Per questo il Movimento 5 stelle ha presentato un dettagliato regolamento per tutelare minori ed utilizzatori e prevenire il gioco patologico attraverso nuove e contingenti disposizioni. Nel documento un ambito rilevante è quello dedicato alla localizzazione delle attività destinate all’esercizio del gioco d’azzardo e che dovranno essere ad almeno 300 metri da luoghi sensibili come centri anziani, scuole, luoghi di culto, stazioni, impianti sportivi, parchi, musei e centri giovanili ed almeno a 200 metri da sportelli bancomat o agenzie di pegni che aumentano la disponibilità immediata di denaro incentivando la ludopatia ed aumentandone i fattori di rischio.

Misure puntuali anche per la presenza di tali attività nelle aree pedonali o negli immobili comunali ed un giro di vite è previsto anche nella possibilità di collegarsi a piattaforme di gioco messe a disposizione dai concessionari online all’interno dei suddetti locali. Le attività dovranno, inoltre, essere in regola con le imposte comunali e con quelle stabilite dallo Stato sugli apparecchi installati, pena sanzioni.

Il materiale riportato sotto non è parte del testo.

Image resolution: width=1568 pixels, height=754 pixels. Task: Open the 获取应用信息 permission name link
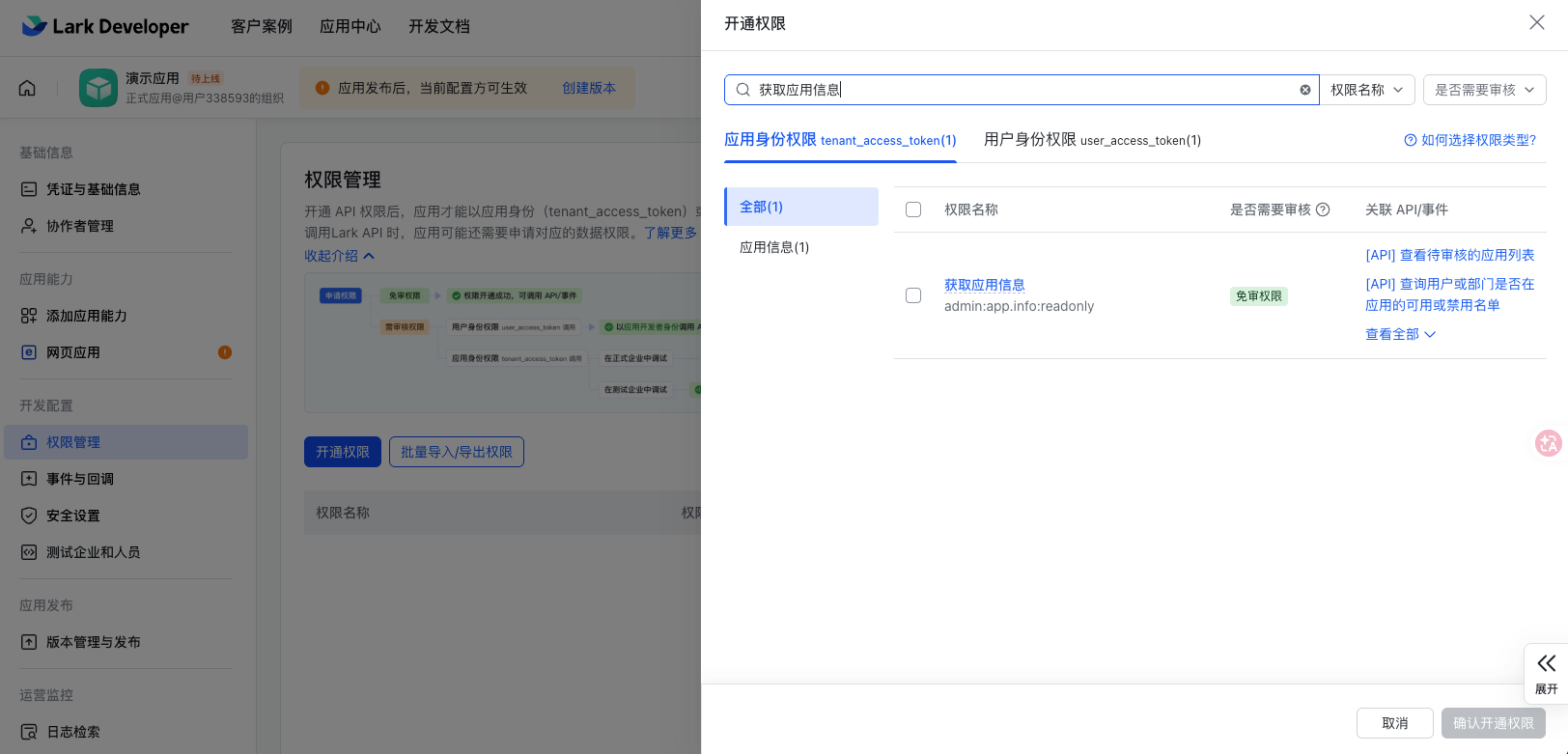tap(985, 285)
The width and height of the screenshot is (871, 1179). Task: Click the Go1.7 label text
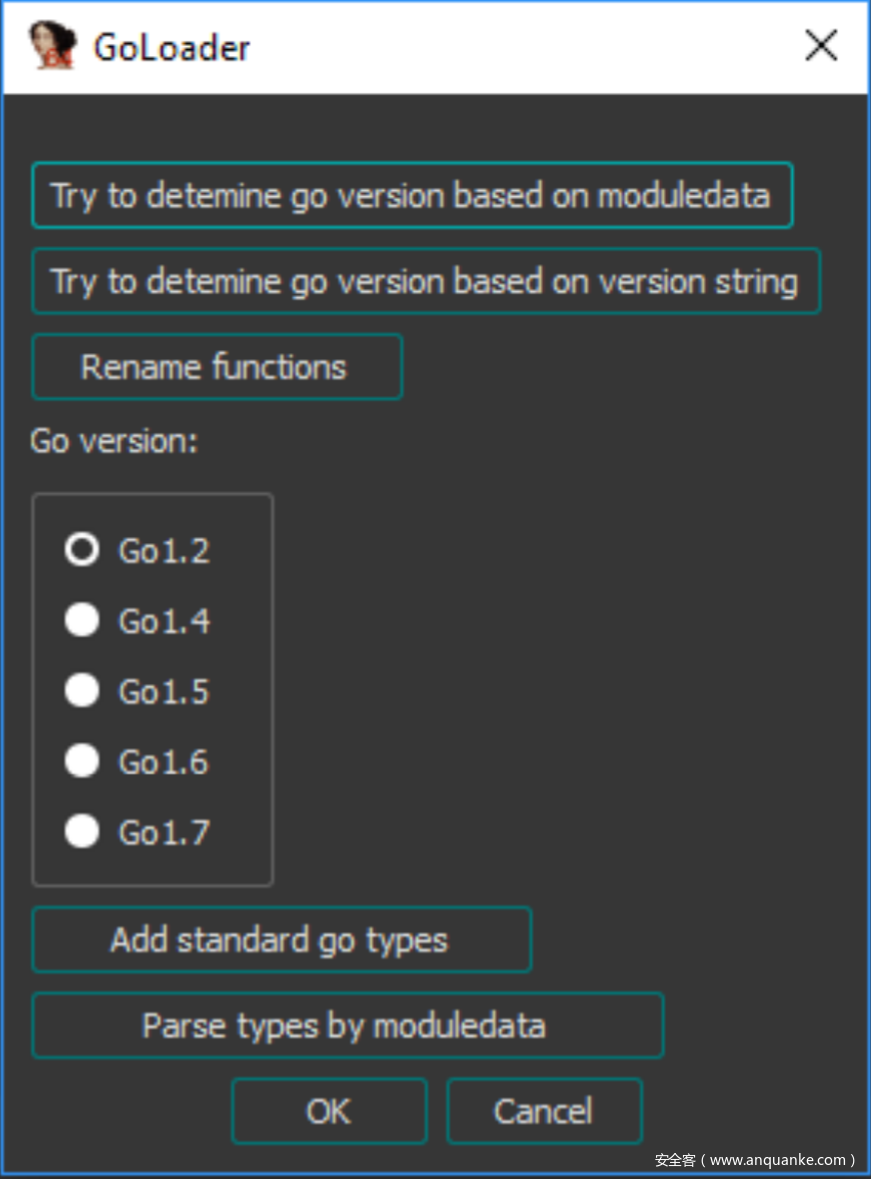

“Chiediamo, inoltre, che venga ridotto l’orario del possibile utilizzo degli apparecchi da gioco che prevedono vincite in denaro limitandolo a delle fasce orarie prestabilite” concludono le consigliere M5S Enrica Sabatini ed Erika Alessandrini. “Sarà necessario adeguarsi entro tre anni dall’approvazione di questa proposta. La nostra visione è a lungo termine e si muove nel pubblico interesse, nella salvaguardia del benessere collettivo e nella tutela delle fasce più deboli, ed è per questo che ricorderemo al centrosinistra che non può più continuare ad ignorare i problemi della nostra città”.